- Burghi, Valeria;
- Paradis, Justine S;
- Officer, Adam;
- Adame-Garcia, Sendi Rafael;
- Wu, Xingyu;
- Matthees, Edda SF;
- Barsi-Rhyne, Benjamin;
- Ramms, Dana J;
- Clubb, Lauren;
- Acosta, Monica;
- Tamayo, Pablo;
- Bouvier, Michel;
- Inoue, Asuka;
- von Zastrow, Mark;
- Hoffmann, Carsten;
- Gutkind, J Silvio
β-arrestins play a key role in G protein-coupled receptor (GPCR) internalization, trafficking, and signaling. Whether β-arrestins act independently of G protein-mediated signaling has not been fully elucidated. Studies using genome-editing approaches revealed that whereas G proteins are essential for mitogen-activated protein kinase activation by GPCRs., β-arrestins play a more prominent role in signal compartmentalization. However, in the absence of G proteins, GPCRs may not activate β-arrestins, thereby limiting the ability to distinguish G protein from β-arrestin-mediated signaling events.
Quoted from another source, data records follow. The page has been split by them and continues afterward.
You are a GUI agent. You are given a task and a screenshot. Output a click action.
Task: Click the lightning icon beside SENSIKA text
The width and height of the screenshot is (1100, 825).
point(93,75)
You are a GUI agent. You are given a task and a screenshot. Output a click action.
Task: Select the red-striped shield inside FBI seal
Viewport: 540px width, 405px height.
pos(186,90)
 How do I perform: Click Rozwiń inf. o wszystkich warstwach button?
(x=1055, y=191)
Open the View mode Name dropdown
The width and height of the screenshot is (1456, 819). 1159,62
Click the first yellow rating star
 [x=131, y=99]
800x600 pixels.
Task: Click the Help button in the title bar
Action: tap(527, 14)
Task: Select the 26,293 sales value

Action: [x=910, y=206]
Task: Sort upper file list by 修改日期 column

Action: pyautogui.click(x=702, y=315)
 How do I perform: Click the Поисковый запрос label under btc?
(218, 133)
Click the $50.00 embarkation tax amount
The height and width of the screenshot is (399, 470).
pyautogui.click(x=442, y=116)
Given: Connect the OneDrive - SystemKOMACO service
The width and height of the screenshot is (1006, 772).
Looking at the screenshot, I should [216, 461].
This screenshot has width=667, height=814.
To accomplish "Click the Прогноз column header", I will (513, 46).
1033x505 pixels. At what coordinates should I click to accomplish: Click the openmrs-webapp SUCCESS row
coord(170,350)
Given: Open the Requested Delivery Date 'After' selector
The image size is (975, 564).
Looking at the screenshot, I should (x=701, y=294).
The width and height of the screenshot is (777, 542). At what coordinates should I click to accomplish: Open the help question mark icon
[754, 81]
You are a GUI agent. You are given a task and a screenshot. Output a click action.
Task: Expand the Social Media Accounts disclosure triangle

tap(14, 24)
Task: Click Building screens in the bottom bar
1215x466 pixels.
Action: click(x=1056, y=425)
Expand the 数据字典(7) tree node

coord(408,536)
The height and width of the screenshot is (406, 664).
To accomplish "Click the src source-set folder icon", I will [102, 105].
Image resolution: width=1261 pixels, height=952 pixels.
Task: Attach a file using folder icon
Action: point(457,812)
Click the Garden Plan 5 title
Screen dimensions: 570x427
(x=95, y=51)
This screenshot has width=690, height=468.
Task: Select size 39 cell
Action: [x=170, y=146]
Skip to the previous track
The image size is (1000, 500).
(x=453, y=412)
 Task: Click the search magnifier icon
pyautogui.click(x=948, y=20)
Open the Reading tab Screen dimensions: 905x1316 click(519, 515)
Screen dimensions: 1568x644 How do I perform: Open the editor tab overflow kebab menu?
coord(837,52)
We used β2-adrenergic receptor (β2AR) and its β2AR-C tail mutant expressed in human embryonic kidney 293 cells wildtype or CRISPR-Cas9 gene edited for Gαs, β-arrestin1/2, or GPCR kinases 2/3/5/6 in combination with arrestin conformational sensors to elucidate the interplay between Gαs and β-arrestins in controlling gene expression. We found that Gαs is not required for β2AR and β-arrestin conformational changes, β-arrestin recruitment, and receptor internalization, but that Gαs dictates the GPCR kinase isoforms involved in β-arrestin recruitment. By RNA-Seq analysis, we found that protein kinase A and mitogen-activated protein kinase gene signatures were activated by stimulation of β2AR in wildtype and β-arrestin1/2-KO cells but absent in Gαs-KO cells. These results were validated by re-expressing Gαs in the corresponding KO cells and silencing β-arrestins in wildtype cells. These findings were extended to cellular systems expressing endogenous levels of β2AR. Overall, our results support that Gs is essential for β2AR-promoted protein kinase A and mitogen-activated protein kinase gene expression signatures, whereas β-arrestins initiate signaling events modulating Gαs-driven nuclear transcriptional activity.